:: TASK PROMPT ::
Lines to return, exactly: from the line with "Click the System Report button" to the line with "You are a computer-use agent. This" in the entries below, both included.
++++ INFORMATION PROVIDED ++++
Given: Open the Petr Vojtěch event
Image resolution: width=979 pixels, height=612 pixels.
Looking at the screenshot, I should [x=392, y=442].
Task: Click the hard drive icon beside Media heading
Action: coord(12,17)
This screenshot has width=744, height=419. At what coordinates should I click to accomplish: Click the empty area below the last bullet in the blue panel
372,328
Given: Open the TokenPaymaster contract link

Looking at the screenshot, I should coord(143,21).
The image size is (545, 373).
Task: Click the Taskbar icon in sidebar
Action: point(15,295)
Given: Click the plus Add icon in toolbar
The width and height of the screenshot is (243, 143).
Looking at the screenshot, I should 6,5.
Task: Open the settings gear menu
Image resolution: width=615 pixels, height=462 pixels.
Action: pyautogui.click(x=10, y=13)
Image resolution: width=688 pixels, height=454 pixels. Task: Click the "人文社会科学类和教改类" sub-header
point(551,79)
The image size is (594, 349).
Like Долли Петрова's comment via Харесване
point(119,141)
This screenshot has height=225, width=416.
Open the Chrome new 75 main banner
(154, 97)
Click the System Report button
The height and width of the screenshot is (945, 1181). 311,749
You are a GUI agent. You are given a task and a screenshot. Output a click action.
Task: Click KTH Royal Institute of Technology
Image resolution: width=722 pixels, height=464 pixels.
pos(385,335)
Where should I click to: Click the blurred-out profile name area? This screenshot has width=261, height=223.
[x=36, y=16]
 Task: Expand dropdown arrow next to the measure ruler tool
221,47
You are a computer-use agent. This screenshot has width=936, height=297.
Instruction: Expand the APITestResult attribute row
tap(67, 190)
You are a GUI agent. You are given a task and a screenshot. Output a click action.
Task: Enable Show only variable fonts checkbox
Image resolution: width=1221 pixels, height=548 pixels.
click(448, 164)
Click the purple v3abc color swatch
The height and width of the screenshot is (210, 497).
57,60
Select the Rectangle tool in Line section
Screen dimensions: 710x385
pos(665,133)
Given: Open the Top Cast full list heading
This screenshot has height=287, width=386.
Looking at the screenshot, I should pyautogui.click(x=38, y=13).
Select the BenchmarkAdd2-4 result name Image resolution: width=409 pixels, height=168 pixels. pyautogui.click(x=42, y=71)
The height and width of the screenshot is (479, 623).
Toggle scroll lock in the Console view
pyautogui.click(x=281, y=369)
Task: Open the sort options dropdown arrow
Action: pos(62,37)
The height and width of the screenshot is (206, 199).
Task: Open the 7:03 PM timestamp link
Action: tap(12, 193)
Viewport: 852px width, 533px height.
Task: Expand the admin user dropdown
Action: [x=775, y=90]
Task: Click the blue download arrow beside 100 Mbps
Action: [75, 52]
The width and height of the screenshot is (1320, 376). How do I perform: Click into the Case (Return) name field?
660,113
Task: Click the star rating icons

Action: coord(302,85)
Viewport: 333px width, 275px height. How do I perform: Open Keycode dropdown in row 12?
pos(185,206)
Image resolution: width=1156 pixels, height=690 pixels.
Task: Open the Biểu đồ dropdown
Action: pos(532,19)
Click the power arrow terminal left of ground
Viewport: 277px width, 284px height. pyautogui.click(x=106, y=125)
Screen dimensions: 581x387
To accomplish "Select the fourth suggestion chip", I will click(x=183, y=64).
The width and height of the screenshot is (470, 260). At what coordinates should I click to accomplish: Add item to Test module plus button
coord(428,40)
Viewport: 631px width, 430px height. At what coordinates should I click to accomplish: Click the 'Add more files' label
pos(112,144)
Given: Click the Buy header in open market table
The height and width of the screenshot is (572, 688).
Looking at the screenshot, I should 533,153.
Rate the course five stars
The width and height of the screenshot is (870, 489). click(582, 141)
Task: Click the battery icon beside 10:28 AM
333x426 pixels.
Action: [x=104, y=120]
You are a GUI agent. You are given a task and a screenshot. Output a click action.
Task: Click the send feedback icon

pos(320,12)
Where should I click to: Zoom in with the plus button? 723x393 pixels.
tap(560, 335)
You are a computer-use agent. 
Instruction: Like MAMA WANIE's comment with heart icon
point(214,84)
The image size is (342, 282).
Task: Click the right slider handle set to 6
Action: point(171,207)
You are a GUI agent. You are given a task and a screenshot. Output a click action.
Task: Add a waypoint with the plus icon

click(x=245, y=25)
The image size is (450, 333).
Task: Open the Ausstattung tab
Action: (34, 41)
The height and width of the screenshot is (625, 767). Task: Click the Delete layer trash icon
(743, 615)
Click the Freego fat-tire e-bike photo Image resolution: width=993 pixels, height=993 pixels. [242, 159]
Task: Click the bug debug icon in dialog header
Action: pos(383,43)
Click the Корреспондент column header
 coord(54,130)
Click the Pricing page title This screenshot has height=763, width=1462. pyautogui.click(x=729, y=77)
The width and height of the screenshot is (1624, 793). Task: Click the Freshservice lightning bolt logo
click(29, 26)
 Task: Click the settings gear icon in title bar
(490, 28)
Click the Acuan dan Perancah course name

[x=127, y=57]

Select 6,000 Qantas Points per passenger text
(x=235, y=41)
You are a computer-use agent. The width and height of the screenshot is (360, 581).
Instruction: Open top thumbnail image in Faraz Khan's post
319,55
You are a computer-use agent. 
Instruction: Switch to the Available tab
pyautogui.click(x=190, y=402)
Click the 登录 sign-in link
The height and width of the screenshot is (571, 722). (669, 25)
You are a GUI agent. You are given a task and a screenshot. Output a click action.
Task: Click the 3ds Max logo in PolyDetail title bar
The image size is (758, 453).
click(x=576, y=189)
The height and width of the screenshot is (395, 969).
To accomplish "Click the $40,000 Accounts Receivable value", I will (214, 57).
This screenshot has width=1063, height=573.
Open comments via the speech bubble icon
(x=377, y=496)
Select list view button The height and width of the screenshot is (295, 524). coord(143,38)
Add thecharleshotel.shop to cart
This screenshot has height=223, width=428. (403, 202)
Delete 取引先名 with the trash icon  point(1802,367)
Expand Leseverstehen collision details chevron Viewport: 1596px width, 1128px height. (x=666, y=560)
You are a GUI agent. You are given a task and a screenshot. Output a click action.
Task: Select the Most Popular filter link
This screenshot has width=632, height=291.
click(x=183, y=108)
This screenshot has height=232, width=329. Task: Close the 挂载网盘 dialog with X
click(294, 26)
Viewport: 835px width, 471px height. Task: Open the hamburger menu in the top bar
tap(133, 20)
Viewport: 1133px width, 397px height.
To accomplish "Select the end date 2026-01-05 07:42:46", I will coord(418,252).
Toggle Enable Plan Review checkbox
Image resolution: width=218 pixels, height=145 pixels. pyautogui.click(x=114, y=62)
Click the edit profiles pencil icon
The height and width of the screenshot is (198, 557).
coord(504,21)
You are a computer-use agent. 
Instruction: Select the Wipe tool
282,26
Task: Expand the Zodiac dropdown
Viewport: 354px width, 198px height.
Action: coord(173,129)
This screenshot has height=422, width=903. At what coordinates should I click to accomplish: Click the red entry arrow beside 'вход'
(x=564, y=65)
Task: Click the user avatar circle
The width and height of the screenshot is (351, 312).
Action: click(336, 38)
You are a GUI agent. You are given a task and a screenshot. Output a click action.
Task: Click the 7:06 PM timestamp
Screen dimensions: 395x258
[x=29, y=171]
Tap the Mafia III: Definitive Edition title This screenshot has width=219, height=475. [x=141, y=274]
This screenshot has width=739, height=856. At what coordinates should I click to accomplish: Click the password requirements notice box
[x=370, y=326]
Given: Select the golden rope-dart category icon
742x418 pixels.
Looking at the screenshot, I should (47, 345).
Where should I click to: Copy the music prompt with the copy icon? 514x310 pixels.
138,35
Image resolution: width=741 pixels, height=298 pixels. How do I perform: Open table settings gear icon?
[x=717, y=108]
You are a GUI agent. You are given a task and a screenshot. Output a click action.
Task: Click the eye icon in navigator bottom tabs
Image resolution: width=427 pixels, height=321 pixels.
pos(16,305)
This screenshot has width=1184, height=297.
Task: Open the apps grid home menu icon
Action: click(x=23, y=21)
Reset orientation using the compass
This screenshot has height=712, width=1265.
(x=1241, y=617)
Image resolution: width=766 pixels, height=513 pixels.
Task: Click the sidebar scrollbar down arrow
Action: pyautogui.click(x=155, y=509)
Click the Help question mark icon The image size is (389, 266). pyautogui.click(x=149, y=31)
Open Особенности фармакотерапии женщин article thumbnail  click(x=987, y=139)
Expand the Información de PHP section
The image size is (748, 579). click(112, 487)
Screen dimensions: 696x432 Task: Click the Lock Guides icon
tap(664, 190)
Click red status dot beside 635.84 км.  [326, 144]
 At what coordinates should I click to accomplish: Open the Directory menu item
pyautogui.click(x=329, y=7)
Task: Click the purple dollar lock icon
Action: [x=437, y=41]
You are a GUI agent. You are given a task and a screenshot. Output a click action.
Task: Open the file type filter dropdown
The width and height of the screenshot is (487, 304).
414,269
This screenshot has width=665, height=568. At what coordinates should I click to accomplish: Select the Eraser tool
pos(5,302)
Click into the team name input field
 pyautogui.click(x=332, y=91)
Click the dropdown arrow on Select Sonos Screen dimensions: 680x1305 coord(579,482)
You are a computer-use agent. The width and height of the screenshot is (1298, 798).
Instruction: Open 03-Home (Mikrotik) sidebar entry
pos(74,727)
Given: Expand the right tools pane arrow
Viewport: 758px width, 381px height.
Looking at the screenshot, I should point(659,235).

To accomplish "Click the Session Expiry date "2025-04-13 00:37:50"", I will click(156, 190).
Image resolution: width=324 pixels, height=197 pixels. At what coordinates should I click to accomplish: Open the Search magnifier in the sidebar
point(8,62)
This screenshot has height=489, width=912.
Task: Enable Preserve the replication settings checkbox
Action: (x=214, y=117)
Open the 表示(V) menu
++++
:: COMPLETED EXERCISE ::
Click the System Report button
The height and width of the screenshot is (945, 1181). 311,749
You are a GUI agent. You are given a task and a screenshot. Output a click action.
Task: Click KTH Royal Institute of Technology
Image resolution: width=722 pixels, height=464 pixels.
pos(385,335)
Where should I click to: Click the blurred-out profile name area? This screenshot has width=261, height=223.
[x=36, y=16]
 Task: Expand dropdown arrow next to the measure ruler tool
221,47
You are a computer-use agent. This screenshot has width=936, height=297.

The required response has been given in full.